● **DOCUMENT EXTRACT**:

- Born: 1504 Vitoria, Álava Province, Spain
- Died: October 6, 1567 (aged 62–63) Pánuco, Viceroyalty of New Spain (now Zacatecas, Mexico)
- Occupations: Explorer, conquistador, colonial official
- Known for: Founder of Guadalajara
- Spouse: Catalina de Salazar de la Cadena
- Children: 6, including Juan de Oñate
- Parent(s): Juan Perez de Oñate Osaña González
- Relatives: Juan de Zaldívar (great-nephew) Vicente de Zaldívar (great-nephew)

= Cristóbal de Oñate =

Spanish conquistador (1504–1567)

Cristóbal de Oñate (1504 — October 6, 1567) was a Spanish Basque explorer, conquistador and colonial official in New Spain. He is considered the founder of the contemporary city of Guadalajara in 1531, as well as other places in Nueva Galicia (western New Spain).

==Background==
Oñate was born in 1504 in Vitoria-Gasteiz, Álava, to Juan Perez de Oñate and Osaña González. He was born into the House of Haro, whose origins date to the Middle Ages. He was a grandson of Pedro de Baeza, Señor de Narrihondo, one of Spain's last feudal lords.

He was an officer and executive who became one of the first millionaires in North America. He discovered the richest silver mines on the continent, located in Zacatecas.

==Activities in New Spain==
Oñate arrived in New Spain in 1524 as the assistant to Rodrigo de Albornoz. Charles V, Holy Roman Emperor and king of Spain had made Albornoz auditor, one of five royal officials named to oversee Cortés's government in the colony.

In New Spain, he was reunited with his twin nephews Juan and Vicente de Zaldívar y Oñate. Cristobal de Oñate contracted marriage with Catalina de Salazar de la Cadena, daughter of Gonzalo de Salazar and Catalina De La Cadena Maluenda. This was Catalina's second marriage. Her maternal uncle Antonio De La Cadena Maluenda, was Treasurer of New Spain. Gonzalo Salazar was a high-ranking official in the Royal Treasury of the colony, and at times a member of the junta that ruled New Spain.

In 1529 he was a part of the expedition of Nuño Beltrán de Guzmán that conquered the western part of Mexico (the current states of Nayarit, Jalisco, Colima, Aguascalientes and parts of Sinaloa, Zacatecas and San Luis Potosí). This conquest took only a few years, and the newly conquered region became known as Nueva Galicia. The foundation of the cities of Compostela and Tepic in present-day Nayarit and Guadalajara and Zacatecas is attributed to Oñate.

In 1531 (probably January), Oñate founded a small town near Nochistlán to which the name Guadalajara was given. Two years later Beltrán de Guzmán visited the city, and at the request of its inhabitants, who were fearful of Indian attacks and lacked sufficient water, he ordered it moved to Tonalá. This occurred on May 24, 1533. Later, after Beltrán had returned to Spain, it was moved again, to a site near Tlacotan (northeast of modern Zapopan). This occurred probably between October 1541 and February of the following year.

● **ENTRIES SUPPLIED**:
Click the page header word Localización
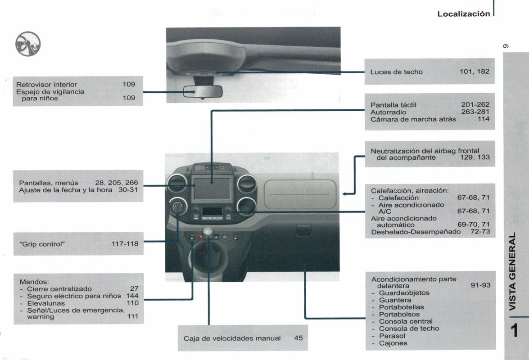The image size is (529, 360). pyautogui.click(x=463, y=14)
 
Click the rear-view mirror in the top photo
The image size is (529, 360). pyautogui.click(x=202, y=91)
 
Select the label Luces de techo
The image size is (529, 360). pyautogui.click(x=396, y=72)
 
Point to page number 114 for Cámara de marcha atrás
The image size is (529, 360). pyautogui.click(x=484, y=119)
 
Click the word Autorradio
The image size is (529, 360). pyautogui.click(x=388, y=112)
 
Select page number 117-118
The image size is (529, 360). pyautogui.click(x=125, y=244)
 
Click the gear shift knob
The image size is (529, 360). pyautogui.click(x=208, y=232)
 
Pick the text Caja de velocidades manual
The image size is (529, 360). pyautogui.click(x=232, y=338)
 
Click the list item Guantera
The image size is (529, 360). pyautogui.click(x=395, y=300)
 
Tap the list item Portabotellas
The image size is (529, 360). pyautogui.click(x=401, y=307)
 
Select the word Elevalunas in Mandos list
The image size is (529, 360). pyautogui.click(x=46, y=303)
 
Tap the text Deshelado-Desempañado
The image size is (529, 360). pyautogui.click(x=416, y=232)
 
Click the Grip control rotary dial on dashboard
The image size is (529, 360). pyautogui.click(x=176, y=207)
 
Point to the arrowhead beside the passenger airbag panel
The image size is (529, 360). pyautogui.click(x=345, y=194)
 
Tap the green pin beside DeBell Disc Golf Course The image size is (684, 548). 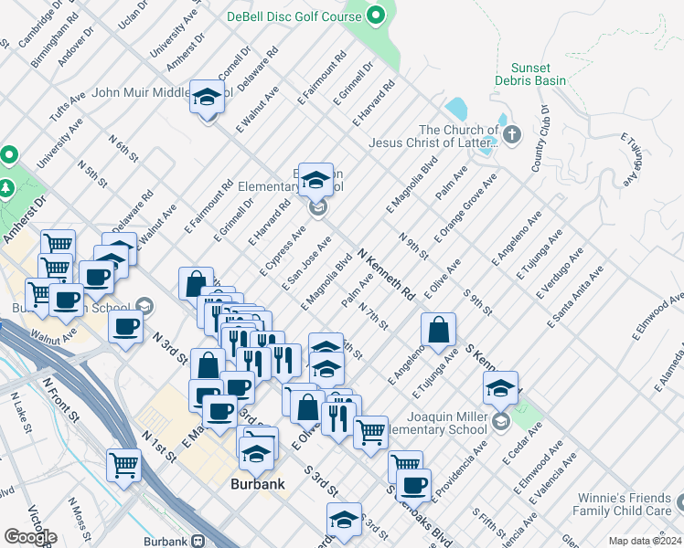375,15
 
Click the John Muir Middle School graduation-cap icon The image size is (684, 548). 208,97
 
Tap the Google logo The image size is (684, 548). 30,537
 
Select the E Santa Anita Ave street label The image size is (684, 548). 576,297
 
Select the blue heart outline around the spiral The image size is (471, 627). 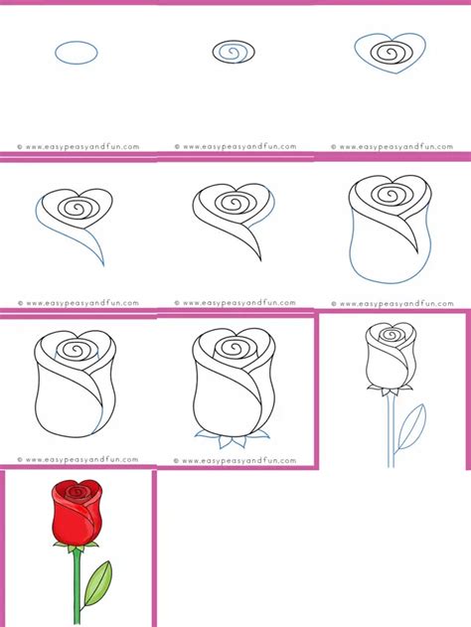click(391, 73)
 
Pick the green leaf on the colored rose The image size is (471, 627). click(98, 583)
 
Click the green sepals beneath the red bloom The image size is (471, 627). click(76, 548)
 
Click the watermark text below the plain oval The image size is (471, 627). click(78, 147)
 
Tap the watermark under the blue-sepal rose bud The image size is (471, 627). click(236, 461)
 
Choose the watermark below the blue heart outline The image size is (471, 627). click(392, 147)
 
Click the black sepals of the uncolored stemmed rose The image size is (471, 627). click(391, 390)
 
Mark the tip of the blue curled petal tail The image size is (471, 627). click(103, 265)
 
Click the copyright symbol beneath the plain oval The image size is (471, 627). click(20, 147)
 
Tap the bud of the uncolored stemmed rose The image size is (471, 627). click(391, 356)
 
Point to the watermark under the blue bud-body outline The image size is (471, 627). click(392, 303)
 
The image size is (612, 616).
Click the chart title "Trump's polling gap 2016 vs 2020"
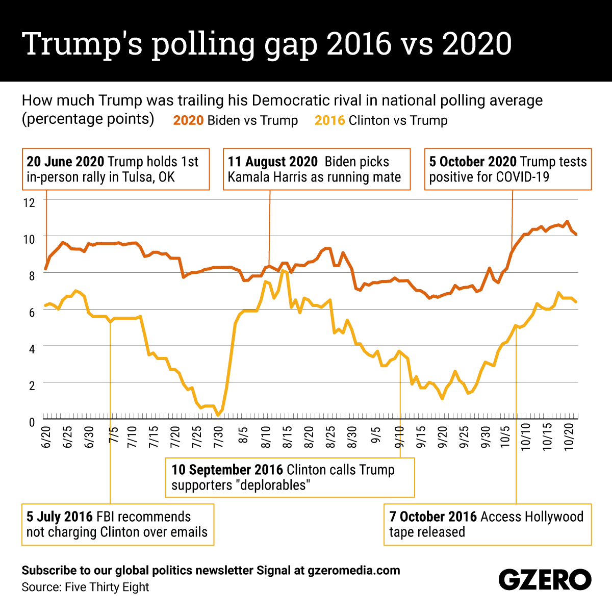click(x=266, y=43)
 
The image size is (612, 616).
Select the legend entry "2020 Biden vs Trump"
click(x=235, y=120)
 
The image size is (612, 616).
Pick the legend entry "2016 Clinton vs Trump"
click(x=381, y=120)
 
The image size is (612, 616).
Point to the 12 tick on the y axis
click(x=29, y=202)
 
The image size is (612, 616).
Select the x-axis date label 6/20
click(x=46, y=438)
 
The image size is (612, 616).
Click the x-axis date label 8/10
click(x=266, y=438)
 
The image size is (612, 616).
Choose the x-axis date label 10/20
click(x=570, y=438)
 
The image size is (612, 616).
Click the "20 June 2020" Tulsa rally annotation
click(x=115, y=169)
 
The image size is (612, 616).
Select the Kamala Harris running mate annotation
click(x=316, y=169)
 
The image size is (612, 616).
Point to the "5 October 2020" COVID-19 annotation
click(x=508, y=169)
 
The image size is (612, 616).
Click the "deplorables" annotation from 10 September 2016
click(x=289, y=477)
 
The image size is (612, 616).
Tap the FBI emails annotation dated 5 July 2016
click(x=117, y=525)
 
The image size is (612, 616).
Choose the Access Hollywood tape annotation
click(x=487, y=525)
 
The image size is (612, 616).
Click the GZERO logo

● **PROBLEM**: Continue the account of Cristóbal de Oñate from the point where it stops.

● **ANSWER TO THE EXERCISE**:
In 1542, Oñate palace was built in Guadalajara, Mexico, by Don Cristóbal de Oñate. This palace became known as the "Palace of Medrano" and is the setting of a 19th-century play called El Palacio de Medrano.

During the conquest of Zacatecas rich silver mines were discovered that made Cristóbal de Oñate and his partners Baltasar Temiño de Bañuelos, Diego de Ibarra and Juan de Tolosa among the richest men in New Spain. Oñate settled at the Pánuco mine in Zacatecas, where five of his six children were born. The Pánuco mine was inherited by his descendant Don Juan Bravo de Medrano y Oñate, I Count of Santa Rosa in the 17th century.

One of his sons, Juan de Oñate, married Isabel de Tolosa Cortes-Moctezuma, granddaughter of conquistador Hernán Cortés and greatgranddaughter of the last Aztec Emperor Moctezuma Xocoyotzin. Juan became an explorer of western North America and founder of the first Spanish settlement on the upper Rio Grande in the present U.S. state of New Mexico. Both Juan and his son Cristóbal served as Spanish governors of Nuevo Mexico.

Cristóbal de Oñate served as governor of the province of Nueva Galicia on three occasions. He attempted without success to suppress the Caxcan Indians during the Mixton War in 1541 and was later accused by Caxcan leader Francisco Tenamaztle of murdering and exploiting Indians. Although accusing does not imply telling the truth, contrary to other Spaniards who were convicted of mistreatment of indigenous people, Cristobal de Oñate was not sentenced at all.

As stated, he actively participated in the Mixtón War, where his restraint was not appreciated by viceroy Antonio de Mendoza, and Pedro de Alvarado who, without heeding his advice to use more peaceful methods, attacked the rock without rest and without results. Attacks that left the town of Guadalajara unguarded. How Jorge Luis García Ruiz relates in his book Presidio:

"The Indians found themselves in force and two months later they were besieging Guadalajara. Cristóbal de Oñate, in command of the Spanish forces, decided to break the siege, placing the women with arquebuses on top of the wall in order to appear more defensive, and concentrating the artillery and cavalry on one of the fronts, and after destroying it, re-entering the city to, leaving through another gate, charge on another front, making the Indians think that there was much more force than the real one. receiving significant damage, the Indians under the command of Francisco Tenamaztle and Don Diego raised the siege by withdrawing."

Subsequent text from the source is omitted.